====== GIVEN RECORDS ======
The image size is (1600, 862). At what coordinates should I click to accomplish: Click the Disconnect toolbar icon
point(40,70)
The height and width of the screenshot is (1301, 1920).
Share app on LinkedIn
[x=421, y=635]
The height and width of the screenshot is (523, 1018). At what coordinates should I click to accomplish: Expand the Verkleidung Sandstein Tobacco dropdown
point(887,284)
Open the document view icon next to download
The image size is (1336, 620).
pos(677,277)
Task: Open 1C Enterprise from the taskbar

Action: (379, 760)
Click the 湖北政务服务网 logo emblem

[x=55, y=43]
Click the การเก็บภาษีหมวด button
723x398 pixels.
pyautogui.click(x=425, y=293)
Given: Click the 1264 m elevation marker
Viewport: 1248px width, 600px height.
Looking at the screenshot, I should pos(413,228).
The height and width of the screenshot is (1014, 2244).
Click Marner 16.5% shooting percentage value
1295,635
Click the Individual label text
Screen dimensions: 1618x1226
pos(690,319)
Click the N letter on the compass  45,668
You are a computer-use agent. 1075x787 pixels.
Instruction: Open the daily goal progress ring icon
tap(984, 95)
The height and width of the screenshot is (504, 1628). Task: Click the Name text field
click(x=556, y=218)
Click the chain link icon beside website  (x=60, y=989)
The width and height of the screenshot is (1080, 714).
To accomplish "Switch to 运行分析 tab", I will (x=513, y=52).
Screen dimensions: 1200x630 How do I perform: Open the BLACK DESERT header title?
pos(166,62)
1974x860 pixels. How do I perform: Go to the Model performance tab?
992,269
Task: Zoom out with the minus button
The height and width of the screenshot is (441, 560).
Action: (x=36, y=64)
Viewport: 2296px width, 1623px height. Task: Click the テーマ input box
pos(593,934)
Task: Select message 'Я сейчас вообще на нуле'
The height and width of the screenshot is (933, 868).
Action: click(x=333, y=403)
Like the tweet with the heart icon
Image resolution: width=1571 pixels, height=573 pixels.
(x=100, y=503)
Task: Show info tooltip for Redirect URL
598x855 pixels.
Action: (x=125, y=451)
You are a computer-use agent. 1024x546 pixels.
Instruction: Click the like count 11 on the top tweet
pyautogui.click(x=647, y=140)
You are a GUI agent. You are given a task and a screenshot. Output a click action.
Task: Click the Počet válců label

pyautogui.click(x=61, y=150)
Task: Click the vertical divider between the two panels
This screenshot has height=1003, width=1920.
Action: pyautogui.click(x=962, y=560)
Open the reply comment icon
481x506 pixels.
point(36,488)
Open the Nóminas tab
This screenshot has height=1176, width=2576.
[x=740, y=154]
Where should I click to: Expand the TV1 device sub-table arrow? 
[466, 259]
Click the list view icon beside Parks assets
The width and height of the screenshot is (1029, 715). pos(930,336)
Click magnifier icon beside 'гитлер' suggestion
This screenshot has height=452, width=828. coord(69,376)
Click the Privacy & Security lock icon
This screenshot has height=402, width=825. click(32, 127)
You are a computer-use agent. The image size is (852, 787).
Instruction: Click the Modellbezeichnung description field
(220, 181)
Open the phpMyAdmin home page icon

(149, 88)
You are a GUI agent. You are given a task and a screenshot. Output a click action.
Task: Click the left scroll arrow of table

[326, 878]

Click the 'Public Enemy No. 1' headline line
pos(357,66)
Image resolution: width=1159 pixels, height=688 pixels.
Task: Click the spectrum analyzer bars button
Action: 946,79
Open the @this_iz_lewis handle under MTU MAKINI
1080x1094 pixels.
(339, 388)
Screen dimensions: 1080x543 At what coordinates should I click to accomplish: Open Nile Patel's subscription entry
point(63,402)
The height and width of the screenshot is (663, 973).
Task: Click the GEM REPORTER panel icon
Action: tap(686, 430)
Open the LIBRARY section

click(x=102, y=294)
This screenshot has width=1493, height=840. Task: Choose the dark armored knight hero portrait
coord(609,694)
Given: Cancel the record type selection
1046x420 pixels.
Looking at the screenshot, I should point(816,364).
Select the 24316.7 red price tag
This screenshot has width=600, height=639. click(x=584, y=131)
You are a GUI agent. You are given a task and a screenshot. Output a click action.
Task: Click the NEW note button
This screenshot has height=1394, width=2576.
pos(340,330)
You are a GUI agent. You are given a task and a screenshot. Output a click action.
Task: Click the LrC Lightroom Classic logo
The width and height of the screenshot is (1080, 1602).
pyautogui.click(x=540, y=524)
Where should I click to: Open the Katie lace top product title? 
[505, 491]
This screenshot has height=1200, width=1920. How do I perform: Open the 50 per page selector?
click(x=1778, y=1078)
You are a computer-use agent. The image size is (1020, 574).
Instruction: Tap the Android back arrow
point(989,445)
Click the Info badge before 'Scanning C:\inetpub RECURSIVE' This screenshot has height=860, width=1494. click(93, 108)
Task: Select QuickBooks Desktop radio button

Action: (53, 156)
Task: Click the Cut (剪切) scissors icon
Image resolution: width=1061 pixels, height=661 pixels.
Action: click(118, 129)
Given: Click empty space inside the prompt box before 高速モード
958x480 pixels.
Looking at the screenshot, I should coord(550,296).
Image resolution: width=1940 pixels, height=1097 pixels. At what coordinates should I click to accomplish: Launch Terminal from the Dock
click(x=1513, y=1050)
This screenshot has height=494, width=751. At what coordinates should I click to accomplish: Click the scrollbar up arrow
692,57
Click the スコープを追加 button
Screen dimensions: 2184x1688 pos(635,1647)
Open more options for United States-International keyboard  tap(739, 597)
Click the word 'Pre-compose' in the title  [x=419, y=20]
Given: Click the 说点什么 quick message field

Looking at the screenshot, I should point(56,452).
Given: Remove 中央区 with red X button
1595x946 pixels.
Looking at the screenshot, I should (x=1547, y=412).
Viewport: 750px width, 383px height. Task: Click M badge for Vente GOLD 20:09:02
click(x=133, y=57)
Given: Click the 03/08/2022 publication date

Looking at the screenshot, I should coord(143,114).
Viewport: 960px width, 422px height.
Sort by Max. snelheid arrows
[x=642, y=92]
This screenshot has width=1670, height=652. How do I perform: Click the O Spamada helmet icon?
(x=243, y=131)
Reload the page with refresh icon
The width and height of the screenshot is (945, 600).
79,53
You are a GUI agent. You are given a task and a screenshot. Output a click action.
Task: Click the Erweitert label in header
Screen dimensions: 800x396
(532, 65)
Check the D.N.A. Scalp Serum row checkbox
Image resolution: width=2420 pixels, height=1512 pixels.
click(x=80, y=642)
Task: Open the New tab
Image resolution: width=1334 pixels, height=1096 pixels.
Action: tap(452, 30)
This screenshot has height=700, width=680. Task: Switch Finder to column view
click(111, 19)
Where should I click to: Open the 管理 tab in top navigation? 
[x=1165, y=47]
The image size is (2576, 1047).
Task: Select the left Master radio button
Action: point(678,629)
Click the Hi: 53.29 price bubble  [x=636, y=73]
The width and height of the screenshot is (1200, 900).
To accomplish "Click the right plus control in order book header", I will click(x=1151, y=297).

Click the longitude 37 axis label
======
[DIRECTION]
Starting at the line that contains "Click the Hi: 53.29" and continuing through the end of the records, write each line out again with its request, offsetting every coordinate in the answers by 104.

[RESULT OF THIS EXERCISE]
Click the Hi: 53.29 price bubble  [x=740, y=177]
The width and height of the screenshot is (1200, 900).
To accomplish "Click the right plus control in order book header", I will click(x=1255, y=401).

Click the longitude 37 axis label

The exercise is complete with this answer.